Perimetry is the systematic measurement of visual field function. It is used in diagnosing different diseases in the eye, optic nerve and central nervous system. The conventional methods for assessment of visual defects of peripheral vision are based on measurement of responses to visual stimuli presented at various locations in the visual field. Several techniques use this approach:                (i) White-on-white (W-W) perimetry detects visual field impairments by measuring the sensitivity to a small luminance target presented on a homogenous background. The two most commonly used types of W-W perimetry are Goldmann kinetic perimetry and threshold static automated perimetry. With Goldmann or “kinetic” perimetry, a trained perimetrist moves the target whose brightness is held constant. The limits of the visual field are mapped for targets of different sizes and brightness. With threshold static automated perimetry, a computer program is dimmest target the patient can see at each of the test locations is found. The data are used to construct a map of the visual sensitivity of the retina.        (ii) Short wavelength automated perimetry (SWAP) utilises a blue stimulus to preferentially stimulate the blue cones. A high luminance yellow background is used to adapt to green and red cones and to saturate, simultaneously, the activity of the rods.        (iii) Frequency-doubling perimetry (FDP) uses rapidly flickering gratings. These stimuli create an illusion (apparent doubling of grating spatial frequency) that allows only a small set of retinal ganglion (M cells) cells to respond.        

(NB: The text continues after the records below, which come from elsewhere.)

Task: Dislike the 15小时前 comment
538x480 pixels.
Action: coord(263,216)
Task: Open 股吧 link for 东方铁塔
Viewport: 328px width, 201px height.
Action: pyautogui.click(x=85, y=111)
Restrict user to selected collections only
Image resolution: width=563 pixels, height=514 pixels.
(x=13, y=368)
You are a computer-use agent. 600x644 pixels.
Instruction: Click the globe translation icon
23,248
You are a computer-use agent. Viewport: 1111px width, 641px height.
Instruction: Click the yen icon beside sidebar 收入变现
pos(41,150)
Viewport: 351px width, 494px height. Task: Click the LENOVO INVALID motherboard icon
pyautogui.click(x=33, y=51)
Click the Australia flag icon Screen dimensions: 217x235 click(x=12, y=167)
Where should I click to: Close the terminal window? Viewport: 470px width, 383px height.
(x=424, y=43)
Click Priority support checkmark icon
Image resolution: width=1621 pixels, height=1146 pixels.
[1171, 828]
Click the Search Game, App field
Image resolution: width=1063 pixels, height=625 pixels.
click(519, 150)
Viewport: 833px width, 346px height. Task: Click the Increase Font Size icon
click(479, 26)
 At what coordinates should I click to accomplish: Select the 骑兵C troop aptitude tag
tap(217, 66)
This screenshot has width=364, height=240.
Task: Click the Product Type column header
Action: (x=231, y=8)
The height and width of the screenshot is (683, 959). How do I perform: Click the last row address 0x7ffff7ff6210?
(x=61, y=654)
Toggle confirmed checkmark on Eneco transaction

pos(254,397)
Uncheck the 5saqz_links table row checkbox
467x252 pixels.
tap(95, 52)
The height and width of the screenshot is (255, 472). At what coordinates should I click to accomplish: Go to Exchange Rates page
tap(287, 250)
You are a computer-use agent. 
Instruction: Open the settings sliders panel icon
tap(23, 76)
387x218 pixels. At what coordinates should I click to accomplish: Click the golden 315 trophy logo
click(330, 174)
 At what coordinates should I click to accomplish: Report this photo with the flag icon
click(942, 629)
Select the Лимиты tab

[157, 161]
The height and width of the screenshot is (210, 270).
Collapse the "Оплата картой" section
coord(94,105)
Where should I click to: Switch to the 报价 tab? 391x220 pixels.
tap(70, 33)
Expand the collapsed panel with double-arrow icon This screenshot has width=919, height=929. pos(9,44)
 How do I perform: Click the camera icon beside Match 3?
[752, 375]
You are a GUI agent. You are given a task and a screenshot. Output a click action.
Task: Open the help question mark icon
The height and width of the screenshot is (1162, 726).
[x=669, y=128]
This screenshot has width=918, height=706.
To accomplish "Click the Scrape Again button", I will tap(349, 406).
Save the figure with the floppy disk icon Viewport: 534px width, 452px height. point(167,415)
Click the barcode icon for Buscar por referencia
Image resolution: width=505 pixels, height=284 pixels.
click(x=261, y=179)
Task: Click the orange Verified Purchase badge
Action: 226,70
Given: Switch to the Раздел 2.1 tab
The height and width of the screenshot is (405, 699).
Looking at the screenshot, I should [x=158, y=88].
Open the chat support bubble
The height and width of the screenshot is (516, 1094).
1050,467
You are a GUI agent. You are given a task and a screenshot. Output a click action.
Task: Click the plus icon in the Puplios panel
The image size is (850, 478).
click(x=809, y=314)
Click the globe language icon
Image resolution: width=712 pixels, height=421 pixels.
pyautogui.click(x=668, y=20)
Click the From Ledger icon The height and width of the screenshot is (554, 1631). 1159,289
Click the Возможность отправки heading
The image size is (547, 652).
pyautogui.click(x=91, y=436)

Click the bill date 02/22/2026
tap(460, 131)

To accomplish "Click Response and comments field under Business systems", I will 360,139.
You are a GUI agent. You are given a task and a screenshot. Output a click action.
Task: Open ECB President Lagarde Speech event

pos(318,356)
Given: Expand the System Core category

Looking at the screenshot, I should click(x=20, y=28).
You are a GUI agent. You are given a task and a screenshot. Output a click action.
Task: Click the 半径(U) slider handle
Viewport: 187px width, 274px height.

These techniques reveal visual defects by comparing patients' results with those obtained with normal observers. A disadvantage of these approaches is that visual sensitivity is measured by psychophysical procedures which usually depend on the criterion used by the observers. This might result in large interindividual differences which reduce the sensitivity of the measurements.
Objective techniques have also been developed:                (i) Multifocal electoretinogram (ERG) perimetry. ERGs are electrical signals generated by retinal cells in response to a visual stimulus. MERGs are elicited by a pseudorandom binary m-sequence of luminance patches. The luminance of each sector of a dartboard-like pattern alternates between white and black. MERGs elicited by different patches are analysed by a reverse correlation technique in order to construct a map of the responses of retinal cells.        (ii) Multifocal visual evoked potential (VEP perimetry. VEPS are electrical signals generated by cortical cells in response to a visual stimulus. The stimulation is also based on a pseudo-random binary m-sequence of visual targets presented in different visual-field locations. A reverse correlation technique is used to analyse the data.        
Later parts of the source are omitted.